God does not meet directly with Joseph, for the emphasis in the Joseph story is on the guidance of the Spirit. The third promise was that the family of Abraham would bless all nations, and this theme is paramount in the Joseph narrative. As before, it appears that this cannot happen. The righteous Joseph is rejected by his brothers, and then enslaved and eventually imprisoned by the Gentiles. Yet, through the wisdom of the Spirit this situation is completely reversed. Joseph becomes ruler of Egypt in all but name. All nations are blessed by him, and through wisdom and craft he brings his brothers to repentance, so that they are blessed as well. Blessing is something that comes with time, and Joseph’s Spirit-given wisdom makes him a lord of time. His first dreams unfolded a future in which his father, mother, and brothers would depend on him. He interpreted the future for the cupbearer and baker in prison, and for Pharaoh regarding fourteen future years of plenty and famine.

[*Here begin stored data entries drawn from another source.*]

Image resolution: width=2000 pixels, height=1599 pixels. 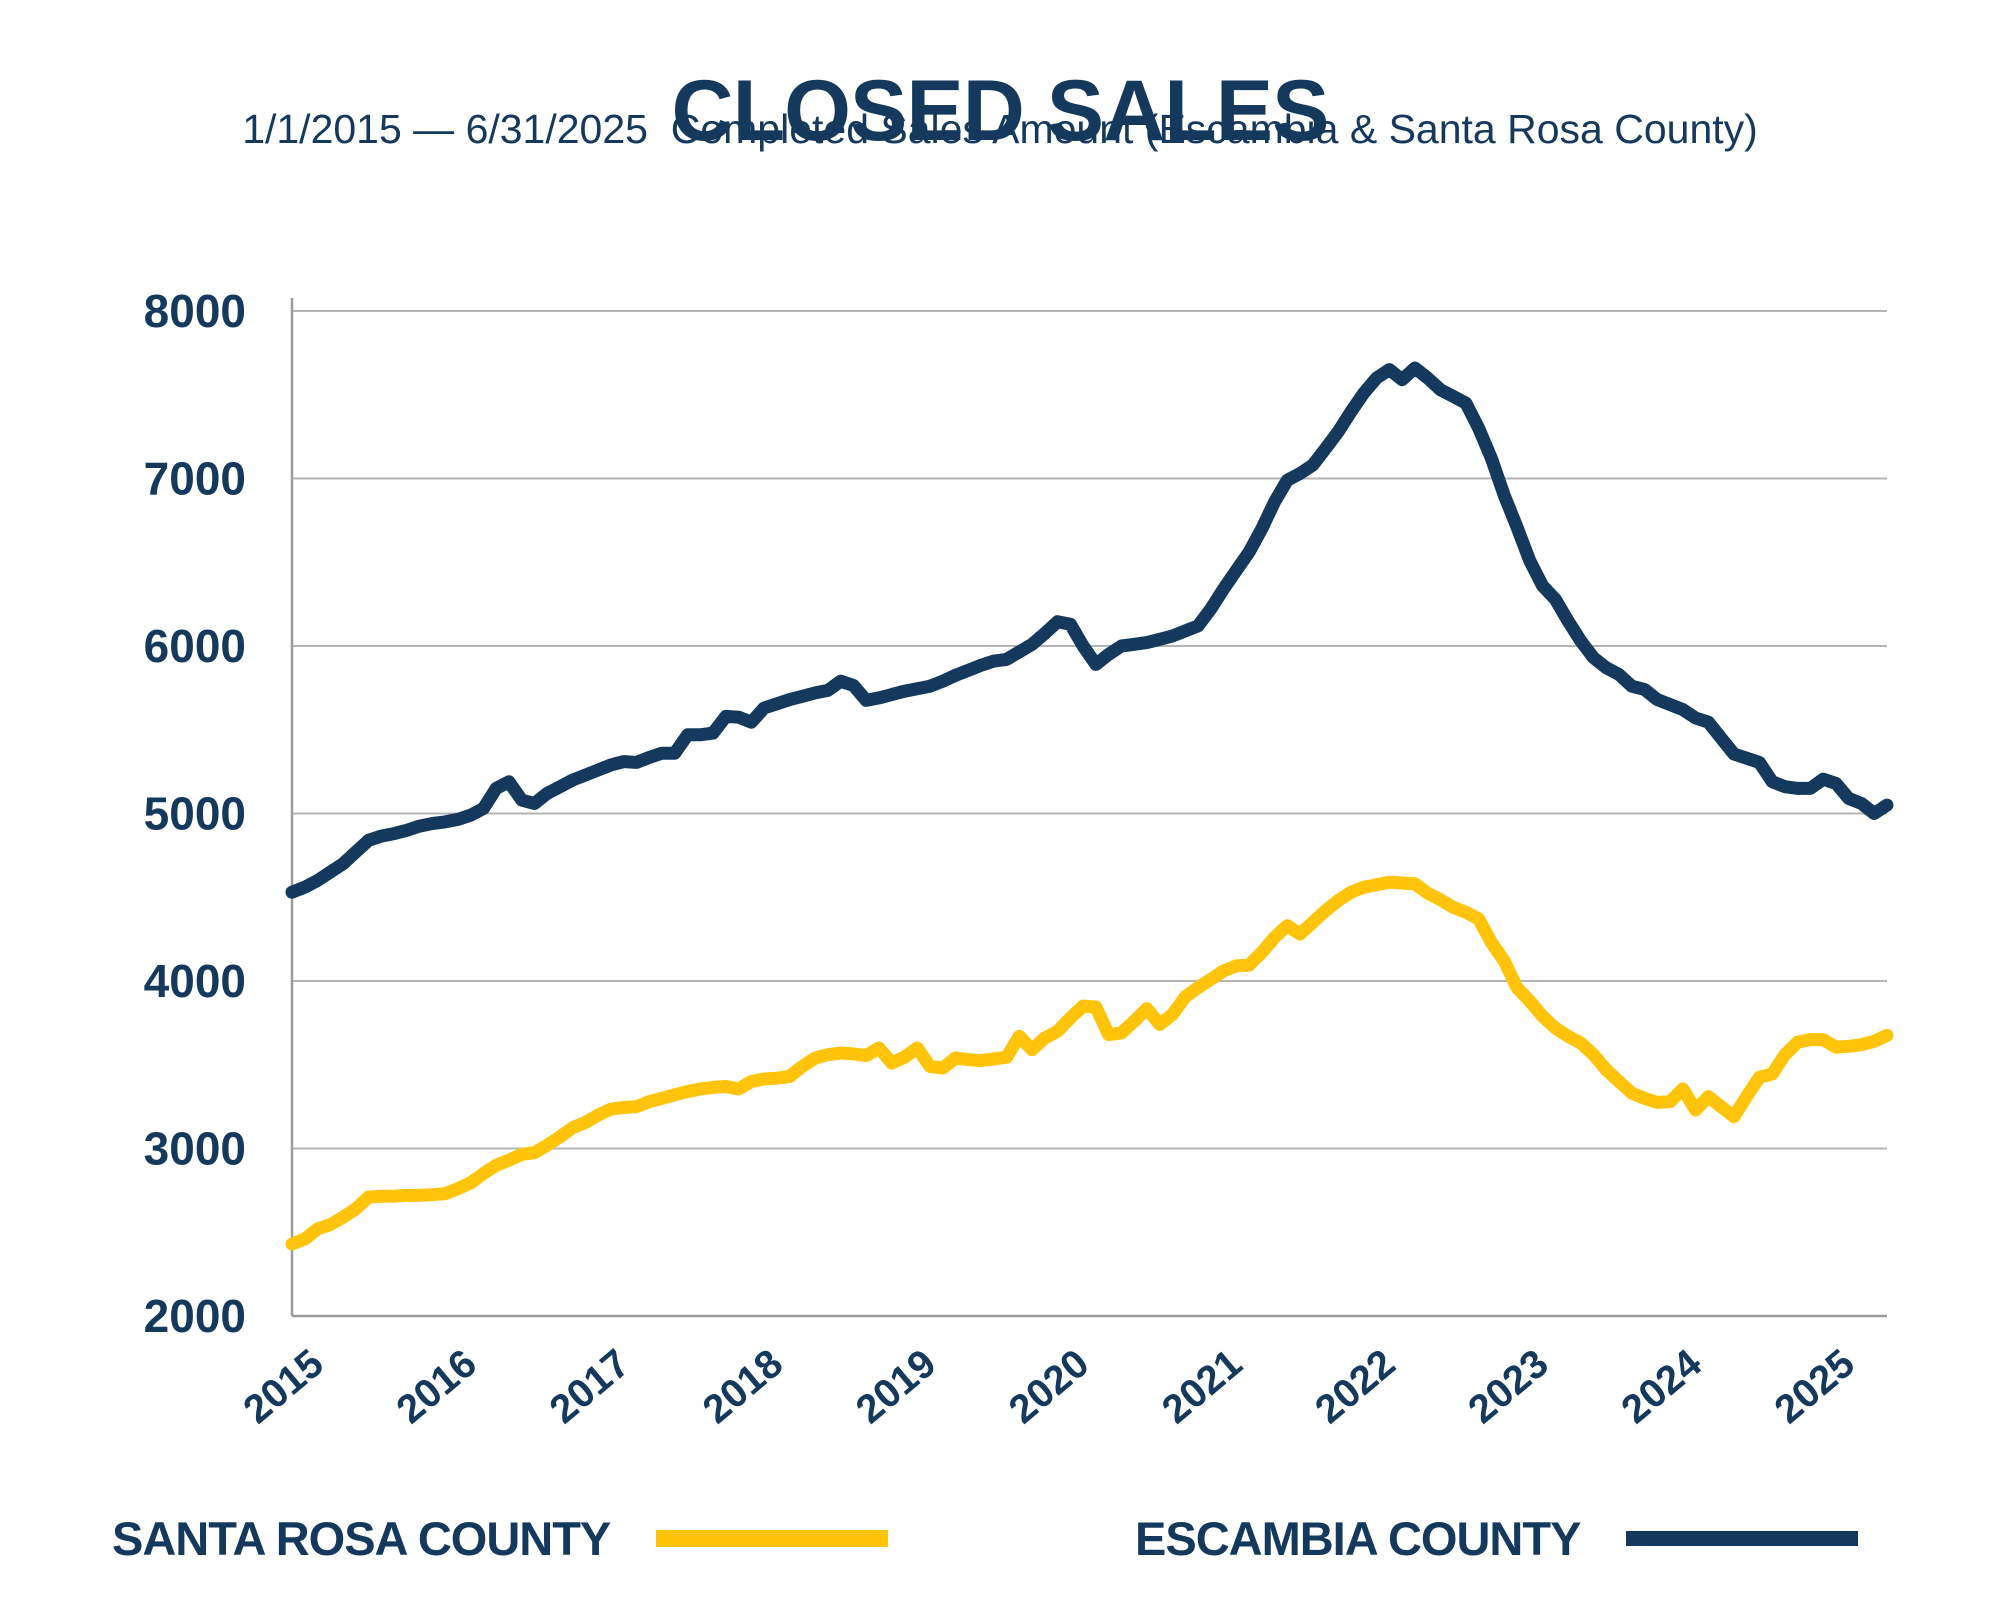 What do you see at coordinates (1662, 1386) in the screenshot?
I see `x-tick-label-2024: 2024` at bounding box center [1662, 1386].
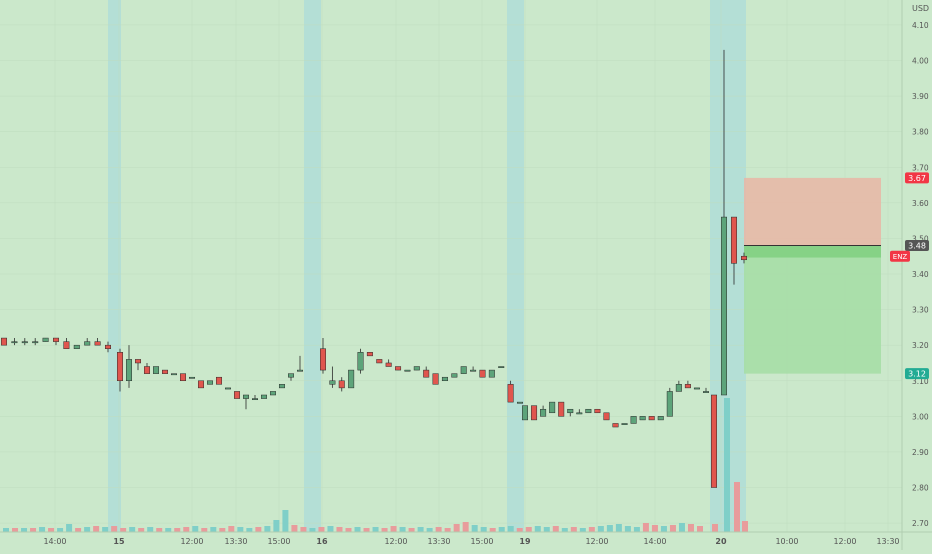 The height and width of the screenshot is (554, 932). I want to click on price-tick-label: 3.30, so click(920, 310).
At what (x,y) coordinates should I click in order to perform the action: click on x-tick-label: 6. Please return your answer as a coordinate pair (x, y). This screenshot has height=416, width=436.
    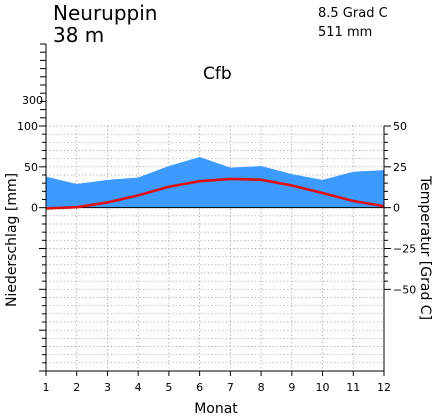
    Looking at the image, I should click on (200, 388).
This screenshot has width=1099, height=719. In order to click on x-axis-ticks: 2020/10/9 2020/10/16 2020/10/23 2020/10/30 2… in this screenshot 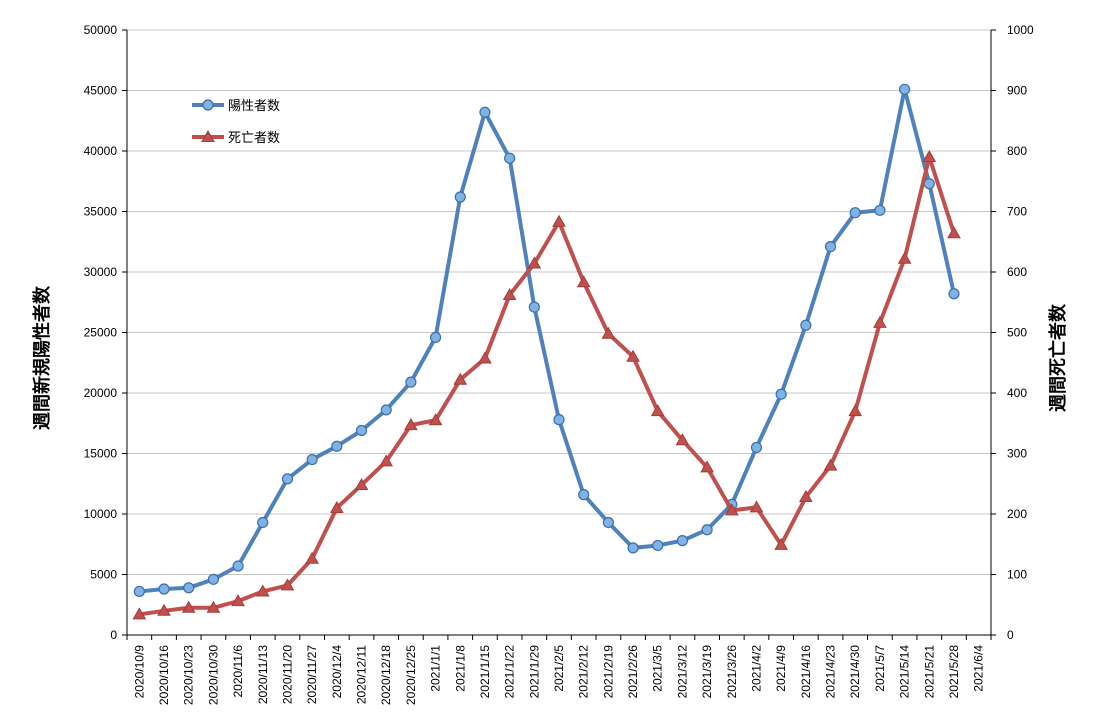, I will do `click(558, 675)`.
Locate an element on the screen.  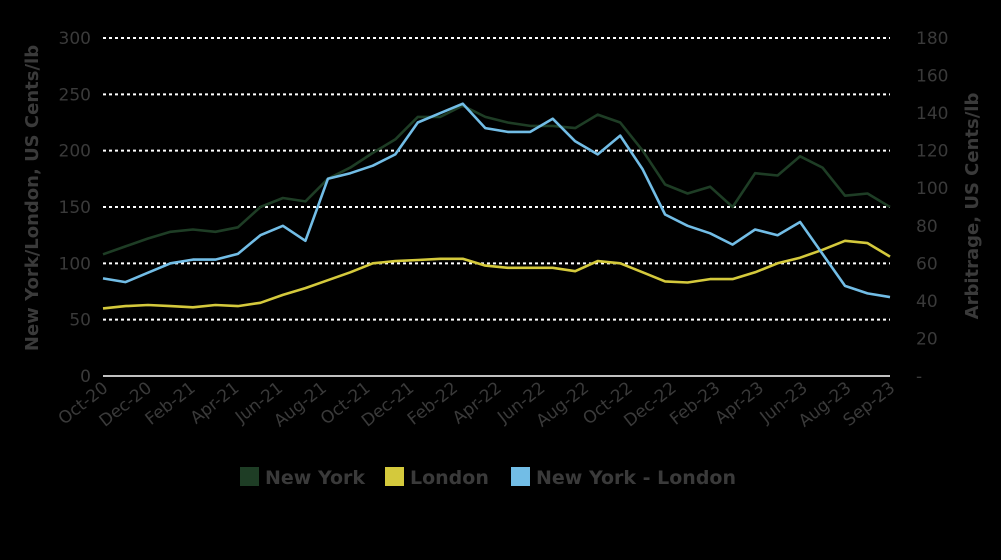
left-y-axis-ticks: 0 50 100 150 200 250 300 is located at coordinates (75, 208).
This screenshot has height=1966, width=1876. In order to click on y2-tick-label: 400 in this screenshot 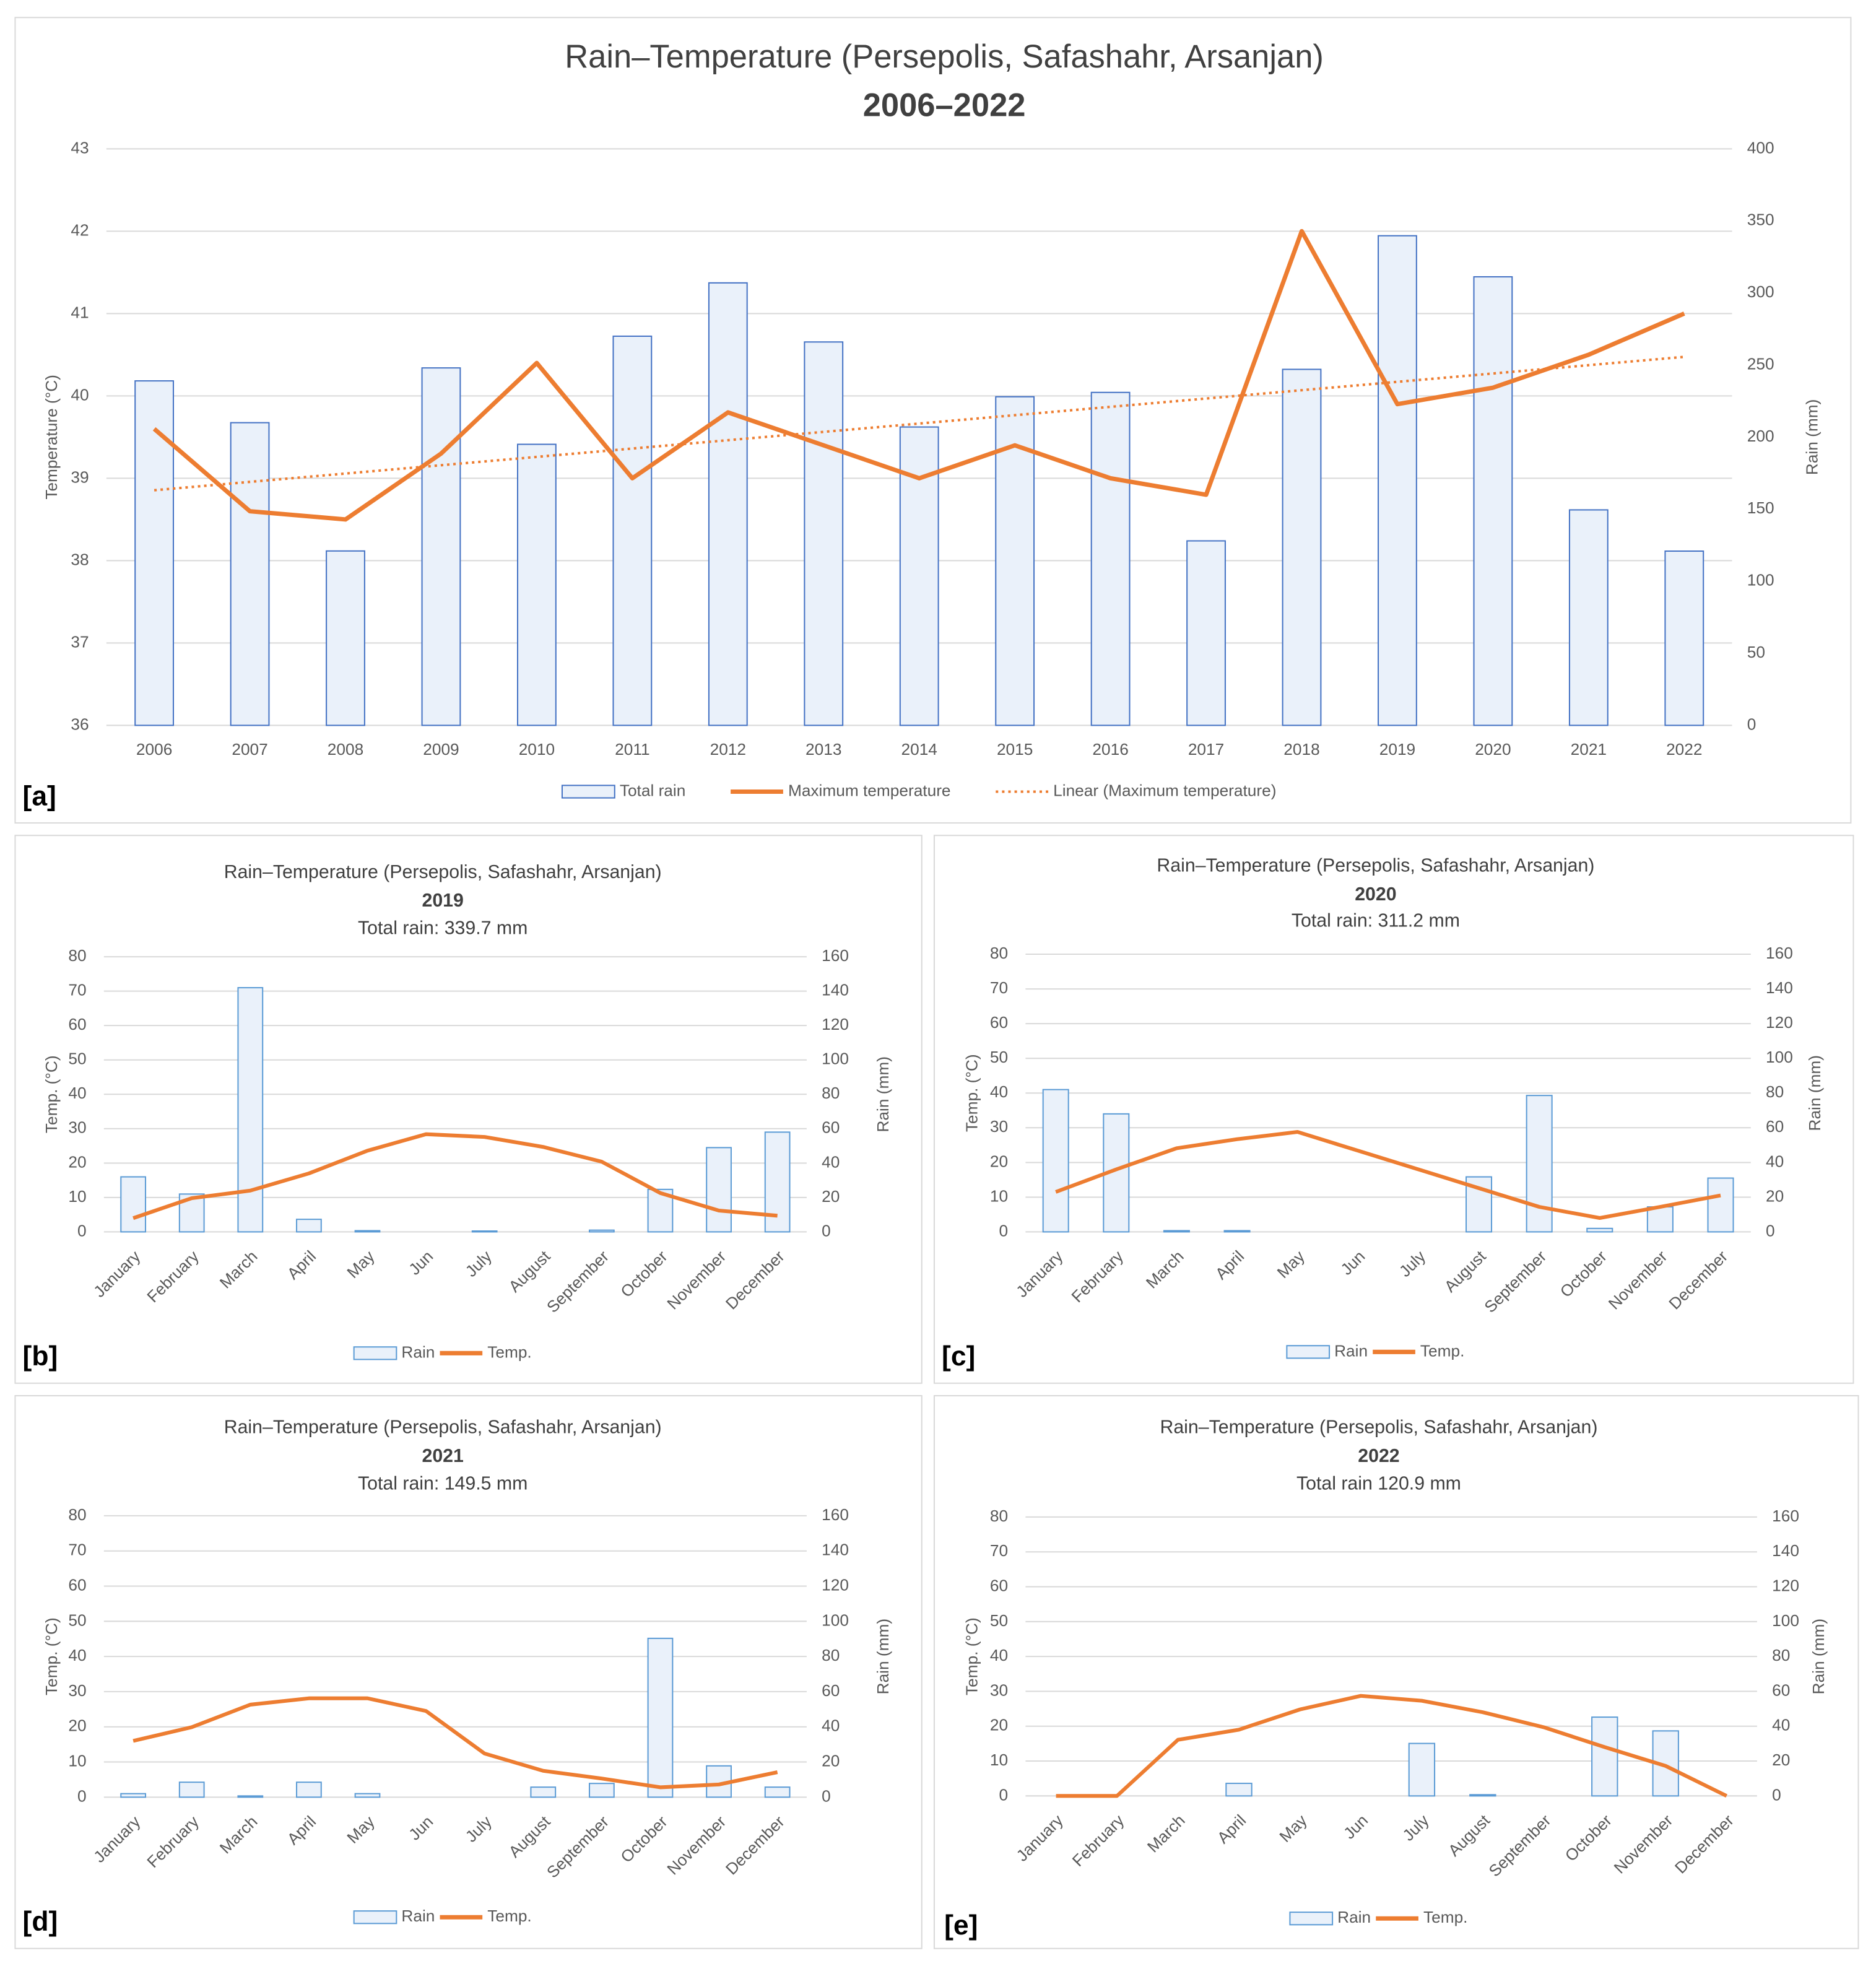, I will do `click(1760, 148)`.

There is much more to be said about these themes, but we must draw this brief essay to a close. The programme of discipleship through which God put the patriarchs discloses to us a pattern that we should take to heart. Before outward blessing and political influence must come the establishment of a people, a "land," as it were. And before a people can be established, individual persons must be discipled by spiritual fathers. Thus, before national influence must come the restoration of the Church as a visible entity, and the Church cannot become a visible "land" entity until the people in the Church have been discipled.

Man’s original sin took place where the process begins. He did not defile the land, nor did he try to set in motion a false future; rather, he ate forbidden food. The sin, located at the primal point of personhood, had the effect of alienating man from the land and of setting in motion an evil future. But the fountain of these outflows was the sin of defiling one’s person. Rebellion against the Father was the primal sin, though it entailed rebellion against the Son (land) and Spirit (future) also.

For restoration to take place, that sin has to be rejected and killed. The original man, now defiled, must die and be resurrected as a new man, to begin the history anew. This is the meaning of blood sacrifices, and is why the killing of a representative animal has to come before human history can begin anew, which is why every new covenant and every victory in the Bible begins with an animal sacrifice. Yet, because the sinful man is not adequate as a sacrifice, a sinless man is needed. Only because the sinless man is sacrificed can sinful man participate in that sacrifice and get a new beginning.

This is why the Abraham story, which is about the beginning, the new person, is a story replete with sacrifices, culminating in the call to sacrifice Isaac. With Jacob we come to a story of organizing the new people into a community, the Church as it were; while with Joseph we see the Church having influence and being a blessing to all nations. Blood sacrifices play no part in the stories of Jacob and Joseph, though doubtless both men offered them.

Practically speaking, then, we need first the restoration of full and sound Bible teaching, and participation in the sacrifice of Christ through the sacrament of the Lord’s Supper. Only on this foundation can the government and organization, the visibility, of the Church be restored. And only when that happens can Christendom become a blessing to any nation.